# Instructions for the task
Of the material below, the lines to be retyped are those from the line containing "This screenshot has width=988, height=430." through the line containing "Task: Switch to the Facets section", inclusive; reproduce them exactly.

# Source material
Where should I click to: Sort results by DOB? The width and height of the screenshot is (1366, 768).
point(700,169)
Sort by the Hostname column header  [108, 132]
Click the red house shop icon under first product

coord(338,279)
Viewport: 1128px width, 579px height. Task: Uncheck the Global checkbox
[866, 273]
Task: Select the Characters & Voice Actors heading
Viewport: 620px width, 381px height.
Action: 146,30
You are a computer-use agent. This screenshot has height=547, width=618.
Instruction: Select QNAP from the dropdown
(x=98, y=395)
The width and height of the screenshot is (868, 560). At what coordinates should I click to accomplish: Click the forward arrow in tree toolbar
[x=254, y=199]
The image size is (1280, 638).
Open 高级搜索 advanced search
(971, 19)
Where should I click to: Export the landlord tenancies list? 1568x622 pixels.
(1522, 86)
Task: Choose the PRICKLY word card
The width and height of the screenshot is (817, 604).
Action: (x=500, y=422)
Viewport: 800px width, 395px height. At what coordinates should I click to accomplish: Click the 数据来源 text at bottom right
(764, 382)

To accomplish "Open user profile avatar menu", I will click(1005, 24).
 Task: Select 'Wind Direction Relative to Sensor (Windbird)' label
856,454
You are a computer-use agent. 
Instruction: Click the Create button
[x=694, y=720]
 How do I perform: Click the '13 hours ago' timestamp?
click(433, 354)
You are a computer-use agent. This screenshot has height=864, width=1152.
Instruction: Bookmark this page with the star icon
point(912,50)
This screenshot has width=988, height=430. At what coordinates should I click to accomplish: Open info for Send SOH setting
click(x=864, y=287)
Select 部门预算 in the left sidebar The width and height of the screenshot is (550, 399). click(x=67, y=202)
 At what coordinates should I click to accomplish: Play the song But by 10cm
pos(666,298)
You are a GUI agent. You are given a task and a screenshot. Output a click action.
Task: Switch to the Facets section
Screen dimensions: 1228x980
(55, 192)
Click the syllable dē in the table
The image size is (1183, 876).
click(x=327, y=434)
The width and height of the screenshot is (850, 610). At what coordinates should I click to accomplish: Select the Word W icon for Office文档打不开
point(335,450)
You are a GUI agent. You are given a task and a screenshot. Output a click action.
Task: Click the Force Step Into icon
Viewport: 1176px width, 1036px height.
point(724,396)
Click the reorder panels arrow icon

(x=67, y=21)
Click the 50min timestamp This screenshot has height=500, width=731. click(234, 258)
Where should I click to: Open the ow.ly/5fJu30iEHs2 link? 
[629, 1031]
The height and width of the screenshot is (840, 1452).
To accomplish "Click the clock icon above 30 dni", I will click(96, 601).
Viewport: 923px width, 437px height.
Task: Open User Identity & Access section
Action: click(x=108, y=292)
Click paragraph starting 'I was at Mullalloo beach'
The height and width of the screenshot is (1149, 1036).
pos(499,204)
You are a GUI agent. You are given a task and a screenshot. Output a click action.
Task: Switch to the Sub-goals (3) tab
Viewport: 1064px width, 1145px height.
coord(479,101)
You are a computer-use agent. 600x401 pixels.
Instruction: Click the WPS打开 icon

# Answer to this problem
This screenshot has width=988, height=430. At what coordinates should I click to accomplish: Open info for Send SOH setting
click(x=864, y=287)
Select 部门预算 in the left sidebar The width and height of the screenshot is (550, 399). click(x=67, y=202)
 At what coordinates should I click to accomplish: Play the song But by 10cm
pos(666,298)
You are a GUI agent. You are given a task and a screenshot. Output a click action.
Task: Switch to the Facets section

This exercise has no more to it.